Interpréter Schumann aujourd’hui : Philippe Bianconi

Depuis les succès remportés à Cleveland au Concours Robert-Casadesus et à Fort Worth au Concours Van Cliburn, Philippe Bianconi s’est affirmé comme l’un des pianistes les plus intéressants de sa génération. Cet interprète privilégié de la musique française est aussi un schumannien de race comme en témoignent ses enregistrements (chez Lyrinx).

Comment vous situez-vous par rapport à l’œuvre pour piano de Schumann et quelles œuvres font partie de votre répertoire ?

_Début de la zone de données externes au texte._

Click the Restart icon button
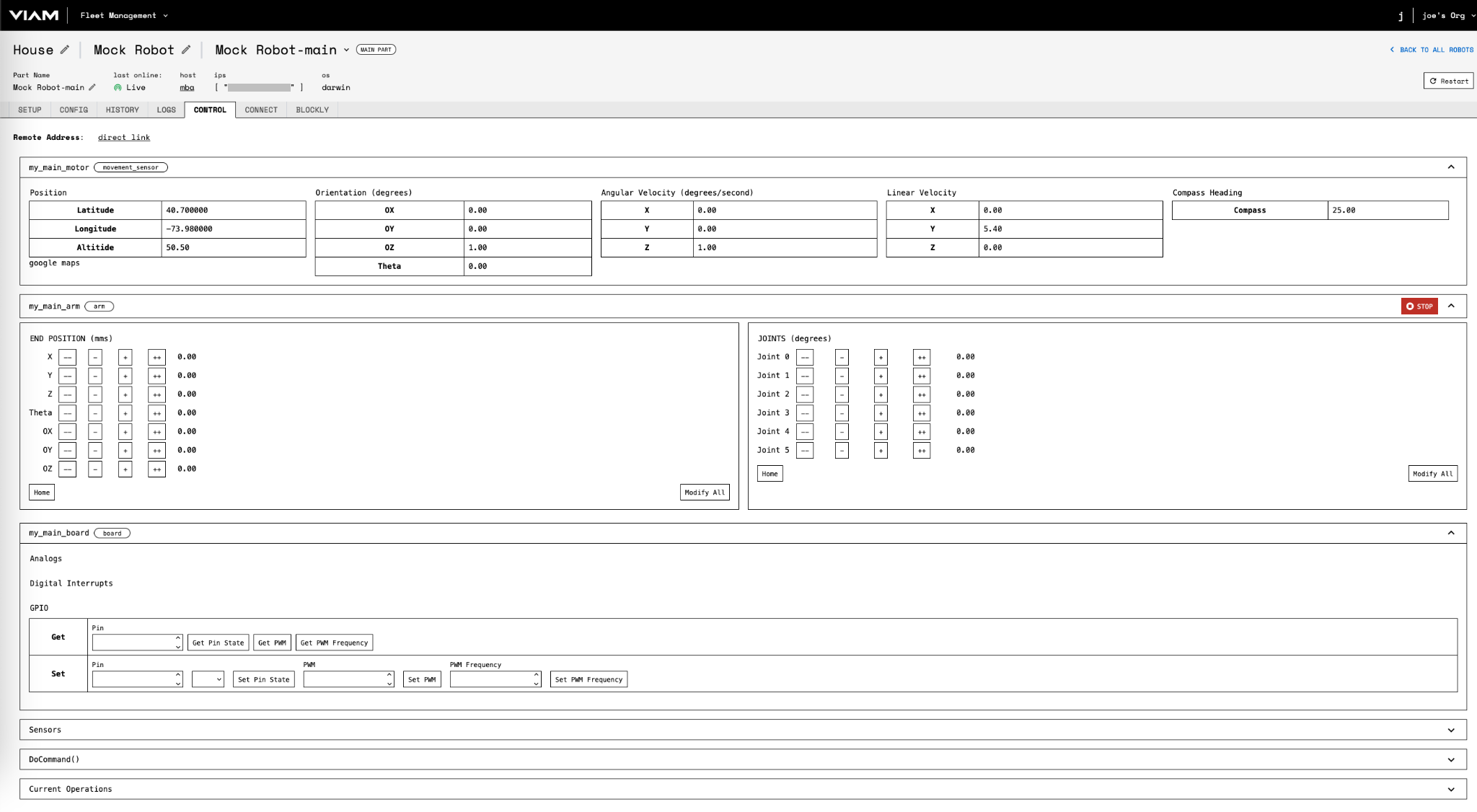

Je pratique depuis mon adolescence des partitions comme Carnaval, Etudes symphoniques, la Sonate en fa dièse mineur, ainsi que les Chants de l’aube, et les Fantasiestücke que j’ai joués pour la première fois à Bagatelle au Festival Chopin en juin 2002. Alors que je n’ai abordé Schubert que récemment, je fréquente l’univers schumannien depuis longtemps. J’ai aussi en chantier les Kreisleriana. Je regrette beaucoup, étant donné que les lieder de Schumann sont la quintessence de la musique, de n’avoir pas pu accompagner Hermann Prey en concert dans son œuvre, alors que je l’ai fait pour Schubert, Brahms et Wolf.